Near-Time Persistency Checker (NTPCkr) Frequently Asked Questions

(last updated: 20 Aug 2012, 22:03:40 UTC)

Answers to frequently asked questions about the NTPCkr:

Q: What is the NTPCkr?

A: A program which sits at the end of our data pipeline and scans SETI@home results soon after they are validated and determines if we've previously seen similar signal types at similar frequencies at that exact point in the sky (i.e. a persistent signal).

Q: Shouldn't it be easy to find strong signals in the results we return to you?

A: Individual signals reported in your SETI@home results are never interesting no matter how strong they are. They only get interesting if they persist over multiple observations (i.e. if we look at the same point in the sky, say, a year later do we see the same exact type of signal at the same frequency?). This is why we need a tool to hunt for persistent signals.

Q: Didn't you already have a program that does this?

A: Yes and no. The name of the game in SETI has always been to look for persistent signals. Individual spikes, Gaussians, etc. are uninteresting as they are commonly found due to random noise, or radio frequency interference (RFI). They are far more interesting when the same signals are seen over many observations.

In the past we didn't have the computing power to do this kind of analysis in "real time," i.e. as new data arrive. Instead there was a painful process of accumulating resources to analyze our entire, large data set in one pass - what we called "turning the crank." Finding pairs (or triplets, etc.) of similar signals in a database of billions of singals is quite difficult - imagine playing a game of concentration with billions of cards. That's why it usually took years between each time we turned the crank, during which our hardware/tools evolved enough to require reinventing the wheel again and again. However the NTPCkr keeps up with incoming data close to real time, updating our list of most interesting candidates every day (or hour, or minute!).

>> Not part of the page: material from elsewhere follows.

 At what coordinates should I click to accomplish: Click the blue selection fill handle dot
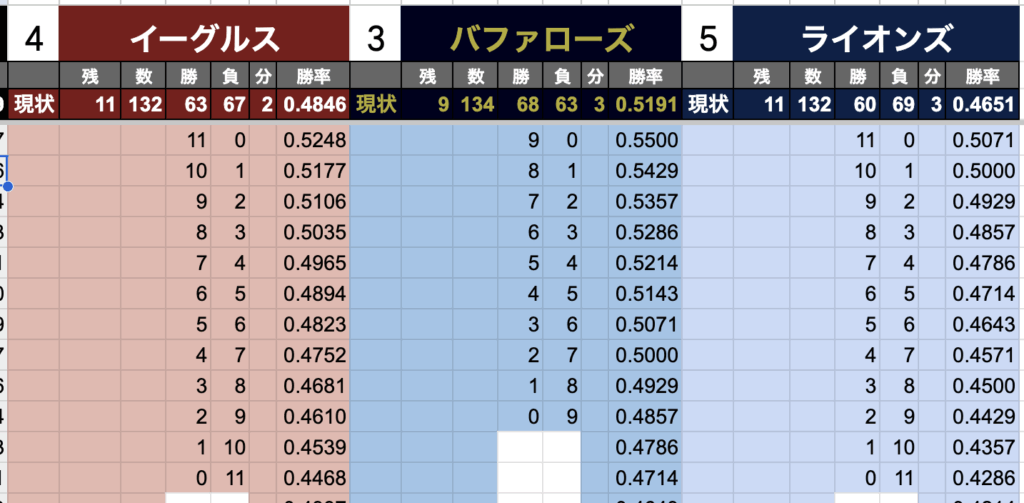[x=8, y=186]
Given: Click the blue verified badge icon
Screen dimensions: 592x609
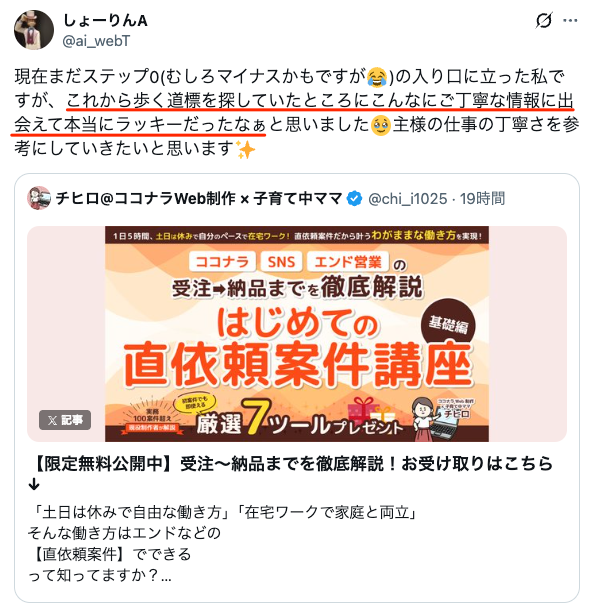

Q: What do you mean by "candidates"?

A: It sounds exciting, but we always found it difficult to come up with less exciting-sounding yet meaningful terminology in SETI. Think of it this way: there are always lots of candidates for U.S. president. A "candidate" simply means it has non-zero potential for interest.

We actually go further than that: a candidate is simply a point in the sky. We divide our observable space into pixels just like on a computer monitor, each identified with a unique number. Every spot on the sky is a candidate, even if we haven't seen anything there.

For more information about how we pixelize the sky, see here.

Q: How are candidates ranked?

A: They are ranked by score. The score is the probability that the exact set of signals we observed at that point in the sky would occur due to random chance. So the lower the score, the better.

Q: So is what I'm seeing at the top of the NTPCkr page must be E.T., right?

A: These may be our current top candidates, but they are most certainly due to our own earth's radio frequency interference. We're a very noisy planet - in fact there's a half dozen radar signal patterns we commonly see in our data from Arecibo. When a candidate stays near the top of the list, even after our best efforts to minimize the interference, then that's a little more interesting.

But I still wouldn't get too excited. Remember our data set contains billions and billions of signals - and so the natural random noise out in space will still cause some curious candidates. At that point we'd tag these candidates for reobservation. Only if we see it again during these reobservations will we start raising our eyebrows.

In short, what you see on the NTPCkr page is just the very first step in finding E.T., and it's highly likely that 100% of the candidates that show up on this page are noise or interference.

Q: Why are so many candidates at the same frequency?

A: Remember this is currently a list of "top" candidates ranked by score, and therefore it is highly likely a single short burst of earth radio interference (which we haven't rejected yet) is affecting the scores of many candidates. Once these are determined to be uninteresting, they will be dropped from the top of the list.

Q: Why are so many candidates at the same Declination?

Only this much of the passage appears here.